This is the method I always use when running bases. When I get on base, I continue to wear my batting gloves like I did when I was hitting.

Two hands wearing Bruce Bolt batting gloves resting on a wood floor

The biggest advantage you get from this method is your batting gloves will protect your hands from cuts and scrapes when sliding into a base.

I used to take off my batting gloves and hand them to one of the base coaches, but when I slid I would always drag my hand and leave some type of mark on my hand. On rare occasions, my hand would bleed from where it was dragging in the dirt.

Eventually, I decided to just keep my batting gloves on while running the bases and I have yet to get those same scrapes I used to get.

The biggest disadvantage to this method is your batting gloves will wear out quicker.

This is a big disadvantage if you’re using a fairly cheap batting glove.
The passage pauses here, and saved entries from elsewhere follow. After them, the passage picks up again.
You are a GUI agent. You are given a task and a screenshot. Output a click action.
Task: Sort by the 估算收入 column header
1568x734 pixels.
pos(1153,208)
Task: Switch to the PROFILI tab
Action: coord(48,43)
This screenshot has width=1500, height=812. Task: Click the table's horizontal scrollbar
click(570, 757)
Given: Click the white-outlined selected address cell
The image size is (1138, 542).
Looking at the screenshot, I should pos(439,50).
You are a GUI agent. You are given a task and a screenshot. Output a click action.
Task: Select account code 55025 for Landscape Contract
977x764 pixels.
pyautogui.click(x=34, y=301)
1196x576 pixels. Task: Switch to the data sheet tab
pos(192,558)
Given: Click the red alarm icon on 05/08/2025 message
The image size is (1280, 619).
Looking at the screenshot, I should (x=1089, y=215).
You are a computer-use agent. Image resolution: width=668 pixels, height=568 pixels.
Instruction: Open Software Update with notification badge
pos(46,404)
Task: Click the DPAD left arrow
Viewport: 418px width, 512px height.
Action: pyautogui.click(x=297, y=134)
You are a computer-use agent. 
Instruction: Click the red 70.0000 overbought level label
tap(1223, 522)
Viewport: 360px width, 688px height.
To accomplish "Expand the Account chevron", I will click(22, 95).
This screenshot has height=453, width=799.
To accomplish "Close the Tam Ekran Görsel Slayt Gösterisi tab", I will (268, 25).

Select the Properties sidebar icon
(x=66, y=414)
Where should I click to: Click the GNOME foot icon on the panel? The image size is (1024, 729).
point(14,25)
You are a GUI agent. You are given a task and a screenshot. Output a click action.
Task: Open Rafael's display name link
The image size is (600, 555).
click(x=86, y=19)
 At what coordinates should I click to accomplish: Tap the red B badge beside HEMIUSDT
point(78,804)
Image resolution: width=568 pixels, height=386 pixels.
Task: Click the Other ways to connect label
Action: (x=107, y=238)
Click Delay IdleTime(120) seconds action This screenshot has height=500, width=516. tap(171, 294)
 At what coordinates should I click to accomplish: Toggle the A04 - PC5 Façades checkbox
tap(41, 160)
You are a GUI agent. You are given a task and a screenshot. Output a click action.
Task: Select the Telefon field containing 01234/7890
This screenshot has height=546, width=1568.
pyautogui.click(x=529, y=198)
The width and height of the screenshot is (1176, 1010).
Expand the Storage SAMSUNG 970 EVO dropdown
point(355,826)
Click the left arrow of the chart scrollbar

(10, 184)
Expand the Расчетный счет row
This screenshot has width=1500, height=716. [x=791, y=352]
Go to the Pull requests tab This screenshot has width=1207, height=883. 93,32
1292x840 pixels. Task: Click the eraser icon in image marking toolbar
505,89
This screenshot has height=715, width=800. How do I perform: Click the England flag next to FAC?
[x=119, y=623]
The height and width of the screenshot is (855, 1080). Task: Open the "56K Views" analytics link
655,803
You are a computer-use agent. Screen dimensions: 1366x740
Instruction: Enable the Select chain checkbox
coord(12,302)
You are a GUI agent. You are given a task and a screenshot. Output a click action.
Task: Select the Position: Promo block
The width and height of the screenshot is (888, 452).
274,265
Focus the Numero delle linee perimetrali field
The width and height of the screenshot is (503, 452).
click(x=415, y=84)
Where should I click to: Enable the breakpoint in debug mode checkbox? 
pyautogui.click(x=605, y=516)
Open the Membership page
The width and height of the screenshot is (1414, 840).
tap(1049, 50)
Cheap batting gloves already tear easily and they’ll tear even quicker if you’re sliding while wearing them.

But if you’re fine with sacrificing a couple pairs of those cheap batting gloves to protect your hands then I think it’s worth it.

However, I recently purchased a high-quality pair of batting gloves and they have yet to rip, even though I wear them when sliding all the time. The batting gloves I got are these Bruce Bolt batting gloves. I’ve probably played in about 30 games with these batting gloves and I bet I’ve slid into bases at least 15-20 times while these batting gloves were on my hand.

My right hand typically drags in the dirt while I’m sliding and you can see from my photo below that they have yet to tear.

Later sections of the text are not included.